**EXERCISES**
a) Why does the compensation transparency passage call the 69% figure "a surprisingly low number"? Answer in one to three sentences.
b) Continue the compensation transparency passage from where it stops.

Research from beqom’s 2025 Compensation and Culture Report underscores a fundamental communication challenge in today’s workplaces. Only 69% of employees say they know their total compensation—a surprisingly low number given the importance of pay in the employee experience. Even more concerning, just 38% understand how that compensation is calculated. These figures point not only to a lack of transparency but also to missed opportunities for connection and clarity.
When organizations fail to communicate clearly about compensation, trust can erode, engagement may suffer, and employees are left uncertain about how to grow and succeed. But the solution is within reach: companies that invest in transparent, consistent communication about how pay decisions are made can expect improvements in:
- Employee engagement and retention
- Perceptions of fairness and trust
- Employer branding and talent attraction
HR leaders who proactively embrace transparency now will not only meet compliance deadlines—they'll gain a significant competitive edge.
But, says Gudrun, “Don't let perfect stand in the way of good.” Start with what you have and build. Pay transparency and equity is a journey.

Screen grounding entries:
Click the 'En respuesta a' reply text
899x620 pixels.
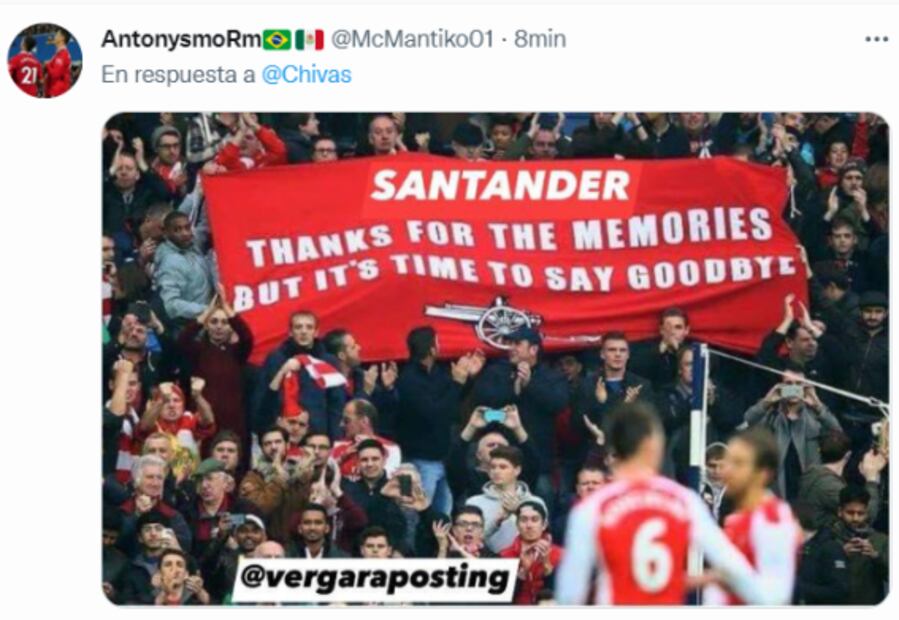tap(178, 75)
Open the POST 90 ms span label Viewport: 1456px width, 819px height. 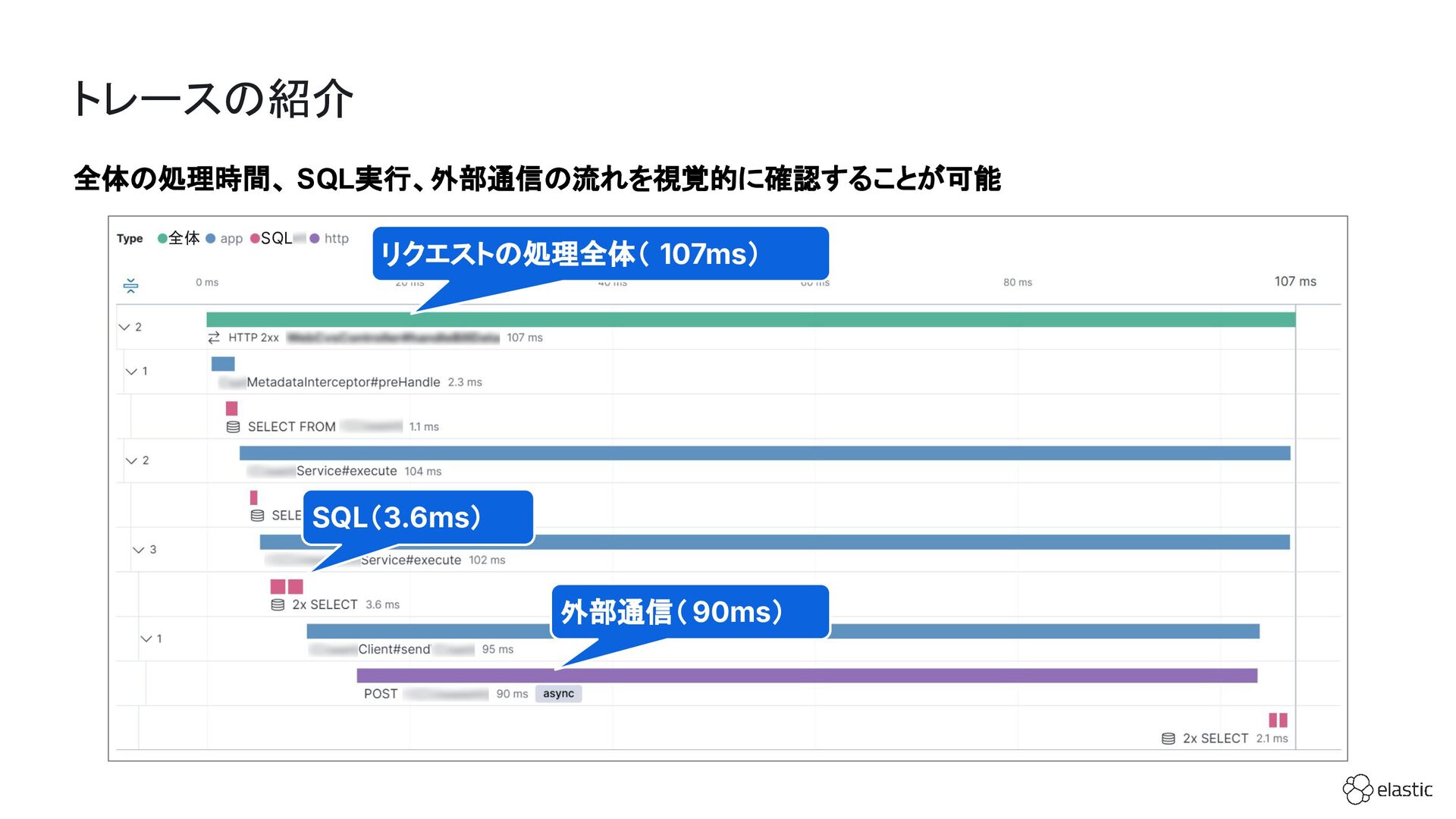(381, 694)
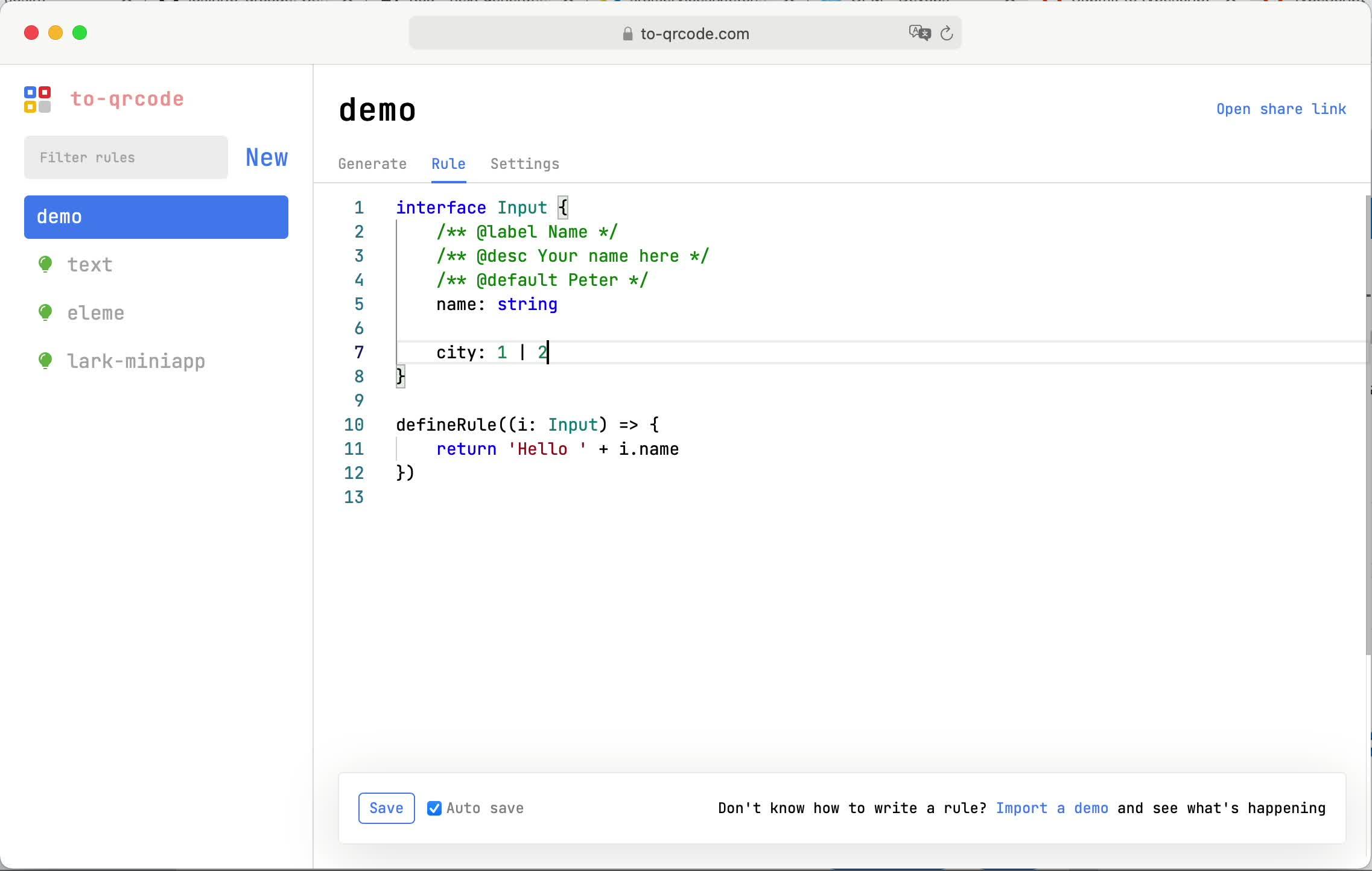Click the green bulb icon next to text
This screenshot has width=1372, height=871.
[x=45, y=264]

**ANSWERS TO THE EXERCISE**
a) The passage calls it surprisingly low because pay matters so much to the employee experience. Given that importance, it expects far more than 69% of employees to know their total compensation.

b)
Legislation is accelerating: here’s what you need to know
Pay transparency legislation is evolving quickly, particularly in the EU. The EU Pay Transparency Directive, set to be implemented by all member states by June 2026, outlines clear requirements:
- Salary ranges must be disclosed in job postings.
- Employees must be informed annually of their right to request average pay data by gender.
- Internal reporting of pay gaps by “category of worker” is mandatory.
- Companies with more than 100 employees must publish external gender pay gap reports.

A particularly transformative aspect is the shift in the burden of proof: employers—not employees—must demonstrate that no discrimination has occurred.
Gudrun emphasized that many of these legislative changes are rooted in best practices. Companies that already prioritize pay equity will find themselves ahead of the curve.
“When you have pay structure, pay equity, and pay transparency working together, you have a strong foundation for trust.”

Is your organization ready for compliance?
Refer to beqom’s EU Pay Transparency Readiness Checklist to make sure your organization is prepared to meet the June 2026 deadline.
The gender pay gap vs. the equal pay gap
The EU Pay Transparency Directive requires employers to measure and report on both the gender pay gap and the equal pay gap, broken down by gender, for categories of workers doing the same or similar work.
It’s important to understand the difference between the (unadjusted) gender pay gap and the (adjusted) equal pay gap.

The gender pay gap is simply the average salary of men compared to the average salary of women. It does not necessarily in and of itself reflect bias in pay setting. Often, representation differences at various job levels are the cause. For example, fewer women in leadership roles can skew the overall average.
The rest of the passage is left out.